The method of accounting for tax on income received by foreigners in Poland depends on whether the person concerned has the status of the Polish tax resident. Foreigners with this status calculate such a tax in Poland under slightly different rules than non-residents.
1. Tax residence
The tax residence, the so-called “tax citizenship” is of primary importance in determining the rules for the taxation of income received by foreigners in Poland. The place of residence decides on having the tax residence in the country concerned. According to Article 3(1a) of the Personal Income Tax Act of 26 July 1991 (i.e. OJ 2021, item 1128, as amended), hereinafter referred to as the Act, a person residing in the territory of the Republic of Poland is an individual who:
- has a centre of personal or economic interests (centre of vital interests) in Poland or
- stays in the territory of the Republic of Poland for more in 183 days in a tax year.

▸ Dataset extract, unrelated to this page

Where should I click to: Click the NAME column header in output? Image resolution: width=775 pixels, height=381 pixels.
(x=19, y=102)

These conditions are alternative. The fulfilment of one of them is sufficient to state that the person concerned has the tax residence in Poland.

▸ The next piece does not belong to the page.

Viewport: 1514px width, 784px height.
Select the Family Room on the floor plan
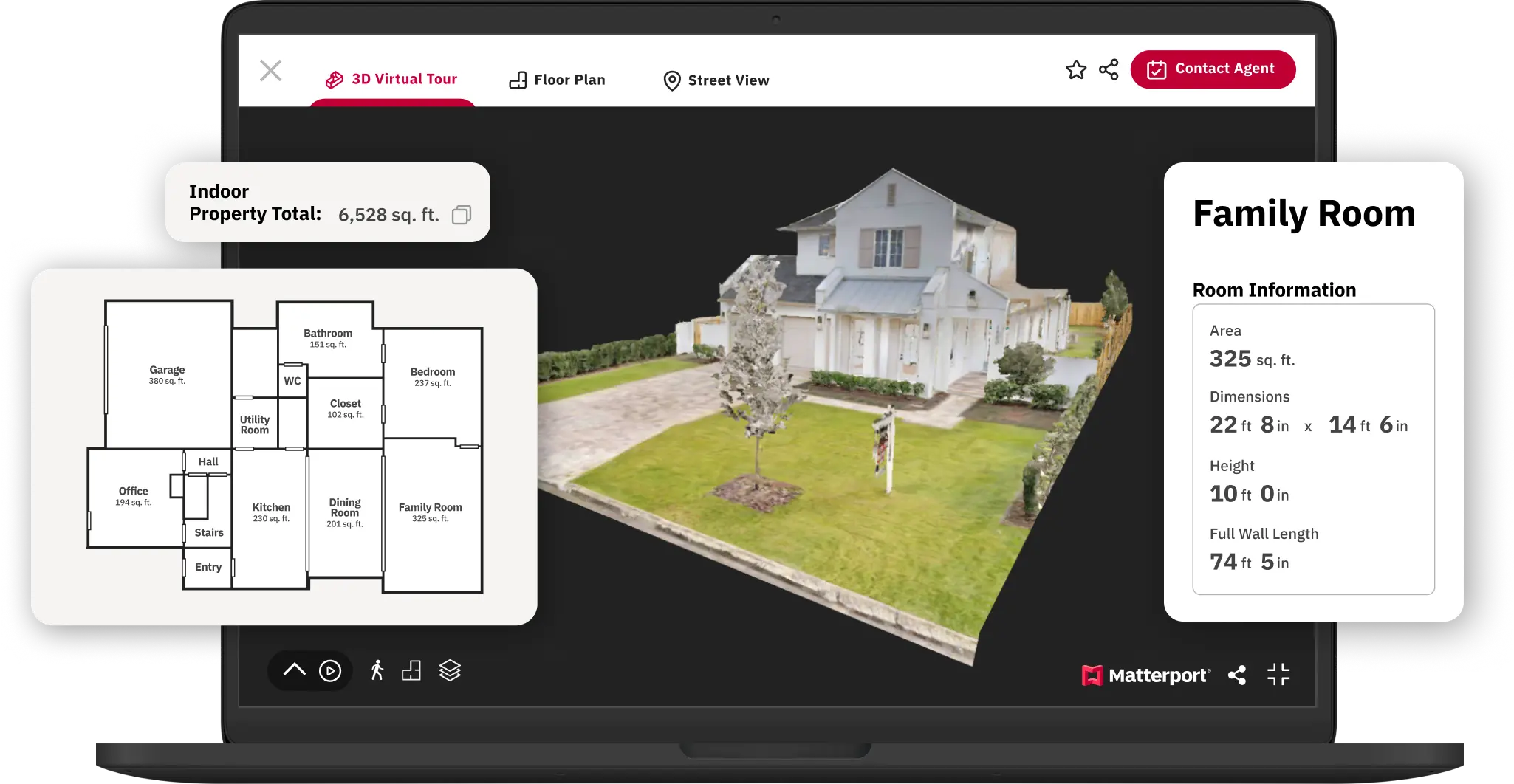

It is assumed that a foreigner “has his/her centre of vital interests” in Poland if most of his/her personal or economic connections are in this country. It was pointed out by the Voivodeship Administrative Court in Lodz at the judgment of 5 October 2017, ref. I SA/Łd 493/17. In the view of the Court: “When assessing which country is the centre of vital and professional interests of an individual, the following things should be primarily taken into account: the personal and economic connections of the natural person with the country concerned among which family ties, social ties, employment, political, cultural and any other activity are important, as well as the location of economic activity, place from which the person manages his/her property.”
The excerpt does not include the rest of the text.